PAGE EXCERPT:

::::

When you start submitting data by creating a Submission into BioSample, status
will be in Draft stage: in this stage you can add and remove data from your
Submission without problems. You can also delete the entire Submission if you
need. Every time you add or remove a Sample from a Submission, a validation
process is started from BioSample service, in order to check taxonomy or other ontologies.
If no issues are found by the BioSamples validators, the Submission could be finalized
in order to be submitted to BioSamples. Once the Submission is finalized, you can’t
modify or delete anything from your Submission. The BioSamples system will
change Submission status in Processing and then in Complete status when data
are placed in BioSamples public archives. InjectTool will manages each different
stages by managing different statuses, for example will finalize a Submission only
if no errors occours, and will track BioSamples id into UID when Submission will
enter into Complete stage. The following figure represents the different BioSamples
status stages:
The Submission Process¶
When the submission process starts, the system retrieves the token from the database and then creates the required objects to create a BioSamples submission using the pyUSIrest package:
self.token = client.get(key).decode("utf8")
self.auth = get_auth(token=self.token)
self.root = pyUSIrest.usi.Root(auth=self.auth)
team = self.root.get_team_by_name(self.team_name)
self.usi_submission = team.create_submission()
After that, the object stored in database are converted into JSON and added
to BioSamples submission on the fly:
sample = self.usi_submission.create_sample(model.to_biosample())
Note
this guide describe the case of submitting a new sample using a new submission. InjectTool can also recover a failed submission or update an already submitted sample. Please refer to biosample app in order to understand how the different cases are managed
The Retrieval Process¶
Once data are submitted to BioSamples, the manager user will try to check Submission status using periodic tasks. For every opened submission, manager user will try to get submission status and check that samples are received without errors into BioSample servers:
# here are pyUSIrest object
self.auth = get_manager_auth()
self.root = pyUSIrest.usi.Root(self.auth)

::::

REQUIRED WORK:
#1 Answer these questions about the excerpt on BioSamples submissions, one answer per line, marked to match:
(a) In what status is a Submission when it is first created?
(b) Which package is used to create the objects needed for a BioSamples submission?
(c) By what means does the manager user check Submission status?
#2 Pick up the excerpt on BioSamples submissions after its final line and continue it.

DATA LINES:

::::

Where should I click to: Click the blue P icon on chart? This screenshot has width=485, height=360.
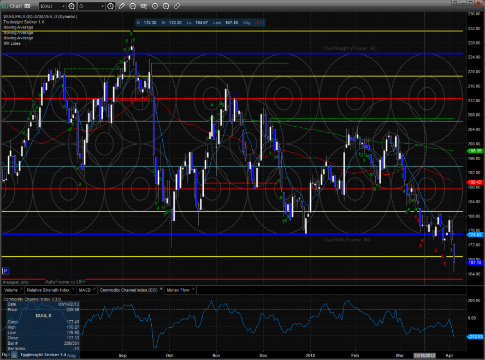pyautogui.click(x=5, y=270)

::::

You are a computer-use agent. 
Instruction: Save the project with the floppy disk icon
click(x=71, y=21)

::::

SET OF ANSWERS:
#1
(a) Draft
(b) pyUSIrest
(c) Periodic tasks

#2
# here I will track the biosample submission
self.submission_name = self.usi_submission.usi_submission_name
logger.info(
"Getting info for usi submission '%s'" % (self.submission_name))
self.submission = self.root.get_submission_by_name(
submission_name=self.submission_name)
BioSamples submission objects could be in Draft or Completed states. When
in Draft status, we have to ensure no errors in order to finalize the submission process:
status = self.submission.get_status()
if len(status) == 1 and 'Complete' in status:
# check for errors and eventually finalize
self.finalize()
After finalization, the manager user will search for submission in Completed
state. When in Completed state, BioSamples IDs are tracked into InjectTool and
the whole submission process is considered as COMPLETED and finished:
for sample in self.submission.get_samples():
# derive pk and table from alias
table, pk = parse_image_alias(sample.alias)
sample_obj = get_model_object(table, pk)
# update statuses
sample_obj.status = COMPLETED
sample_obj.biosample_id = sample.accession
sample_obj.save()
self.usi_submission.status = COMPLETED
self.usi_submission.message = "Successful submission into biosample"
self.usi_submission.save()
Removing data from BioSamples¶
InjectTool was not intended for removing objects from BioSamples (and the BioSamples API doesn’t support data removal, at the moment). If you delete data from InjectTool after BioSamples submission, you will not remove data from BioSamples itself. Moreover, you will loss the possibility to update your BioSamples records using InjectTool, since there’s no way to associate an existing BioSamples record to an InjectTool record. Each BioSamples record submitted using InjectTool and then removed from InjectTool database is considered as an orphan sample record.
Track Orphan BioSamples IDs¶
The Search Orphan BioSamples IDs tasks, defined in biosample.tasks.cleanup
is scheduled to run and track every BioSamples record with a attr:project:IMAGE
property in the biosample.models.OrphanSample table. When orphan
samples are detected, admins will be notified by email by the same task. Samples
in biosample.models.OrphanSample table can be ignored by setting the
ignore attribute to True: this samples will not be managed by InjectTool
and they will not be submitted for BioSample removal. In order to remove a record
from BioSamples, you need to update the releaseDate attribute in the BioSample
record, since data can’t be removed from BioSamples: in such way this record will
become private (no more public available) by adding a release date in the future.
You can do such operations by using two InjectTool management scripts. These operations
are performed manually since is required the admin intervention to make a sample
private, so no automatic tasks are defined to remove data from BioSamples.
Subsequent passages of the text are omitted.